「今の自民党議員はかかしでもいい」、山本太郎代表がヒラメ議員をやゆ

「れいわ新選組」の山本太郎代表は6月29日、千葉県茂原市内で講演し、安倍晋三内閣が消費税凍結や引き下げを打ち出せていないのは、財務省との「バーター」(取引条件)と推測するとともに、党執行部の顔色を見て賛否を決める今の自民党議員を「だったら、かかしでもいい」と批判した。

 講演会は同地域の活性化団体「外房創造会議」が主催した。茂原総合市民センターの会場には、市民約70人が詰め掛けた。山本代表と「生活の党」で同僚だった衆院千葉11区選出の多ヶ谷亮氏(たがや・りょう、無所属)が、「皆さんは山本太郎さんのファンだと思うが、話を聞いてさらに好きになってほしい」と紹介した。

 山本代表は、消費税が全額「社会保障の充実と安定」に充てられていないことや、政府の財政赤字が報道されるほど深刻でないこと、債務不履行が起き得ないと財務省が認めていることなどを図表で示しながら説明した。

 参加者から、「安倍首相や自民党議員もそれを分かってないはずがないのに、なぜ受け入れているのか。それでも自民党が支持されている理由は何か」と質問があった。

 山本代表は、アベノミクスの「3本の矢」の2本目がほとんど放たれていないと指摘し、「自民党の中にも、気付いている人と気付いていない人、つまり財務省側の人間がいる。(財務省に)認められないと、権力を取れないと考えているのでは」と分析した。

 安倍内閣は今のところ、消費税10%への引き上げの再度延期を打ち出さないまま参院単独選挙に突入しようとしている。国家戦略特区ワーキンググループの議事要旨隠蔽(いんぺい)や老後「2000万円」報告書撤回など問題も山積し、自ら負け戦に臨むようにも映る。

 山本代表は「消費税引き上げをやらざるを得ない部分があるのかもしれない。嫁がやらかしたことをカバーしてもらったから、財務省に。人まで死んでるのに。バーターですよ。
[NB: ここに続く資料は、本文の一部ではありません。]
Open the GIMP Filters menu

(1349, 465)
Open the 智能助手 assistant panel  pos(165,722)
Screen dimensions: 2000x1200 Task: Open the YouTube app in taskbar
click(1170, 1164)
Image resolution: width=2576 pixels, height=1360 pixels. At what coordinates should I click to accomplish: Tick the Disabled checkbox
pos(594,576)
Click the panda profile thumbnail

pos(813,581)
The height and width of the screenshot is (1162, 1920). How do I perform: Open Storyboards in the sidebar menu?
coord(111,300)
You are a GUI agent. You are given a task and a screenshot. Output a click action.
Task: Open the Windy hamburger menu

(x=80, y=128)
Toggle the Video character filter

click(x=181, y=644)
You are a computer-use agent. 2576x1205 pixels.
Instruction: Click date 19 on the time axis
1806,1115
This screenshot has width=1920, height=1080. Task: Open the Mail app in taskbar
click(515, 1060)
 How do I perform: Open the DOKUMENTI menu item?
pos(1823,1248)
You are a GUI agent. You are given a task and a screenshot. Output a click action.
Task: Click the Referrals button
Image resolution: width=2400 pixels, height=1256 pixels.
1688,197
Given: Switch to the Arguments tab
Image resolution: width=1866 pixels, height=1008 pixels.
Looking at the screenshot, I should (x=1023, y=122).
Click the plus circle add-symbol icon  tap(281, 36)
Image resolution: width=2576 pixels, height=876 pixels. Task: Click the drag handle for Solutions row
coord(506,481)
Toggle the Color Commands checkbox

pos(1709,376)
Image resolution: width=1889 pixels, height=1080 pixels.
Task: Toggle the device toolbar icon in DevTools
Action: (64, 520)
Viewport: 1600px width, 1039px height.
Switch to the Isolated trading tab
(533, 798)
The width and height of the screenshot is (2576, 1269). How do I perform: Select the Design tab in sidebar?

それでも減税するんだみたいな話になったら、全部リーク(漏ら)されるんじゃないか」と、森友学園への関与を隠蔽したい事情があることを示唆した。「推測でしかないが」と補足しながら。

 自民党がなぜ支持されるのかについては、「長く、地域に根差していること」を一番の理由に挙げた。「仕事をつなげて、お金も絡み、強力なパイプになっている。故人とじかに会ったことがない議員も、葬式に来て泣く、と野党の先輩議員から聞いた」と、自民党が支持を得る運動量の多さを認めた。

 その一方で、「今の自民党はひどい。古き良き保守ではない。自分が公認を受けられるよう、心の中ではまずいと思っても、賛成しなければ生き残れない。でもそれは魂を売ること。そのような者が政治家である必要はない。だったら、かかしでもいい」と述べ、上ばかり見る「ヒラメ議員」をやゆした。

 さらに、「『いや、今は歯を食いしばってぞうきん掛けをし、自分たちの時代が来たら皆さんのために…』と言うかもしれないが、そんな時間あるのか。そのころには、ぺんぺん草も生えない状態にされている。今声を上げて行動しない限り、何ができるのか」と糾弾。

 自民党が支持される2つ目の理由として、マスメディアへの露出を挙げた。「選挙に行こうという呼び掛けには懐疑的だ。投票率を上げるため選挙に行こうと言っても、その人が考えずに投票すると結局、選ぶのは記憶の中にある政治家の顔、刷り込みの多い方、すなわち与党になる」と述べ、政策や人となりを伝えないままの投票礼賛をけん制した。

 その上で、「安倍さんがしょっちゅうテレビに出たり、芸能人と会って印象付けているのは、いかに記憶に刷り込むかを考えてのこと」とメディアへの警戒を喚起した。

 最後に、「れいわ新選組」の現状を報告した。それによれば、6月27日までに1万4700人から寄附金のお申し出が2億1365万円になった。公示日前の7月3日まで、新たに6人の公認候補予定者を発表する。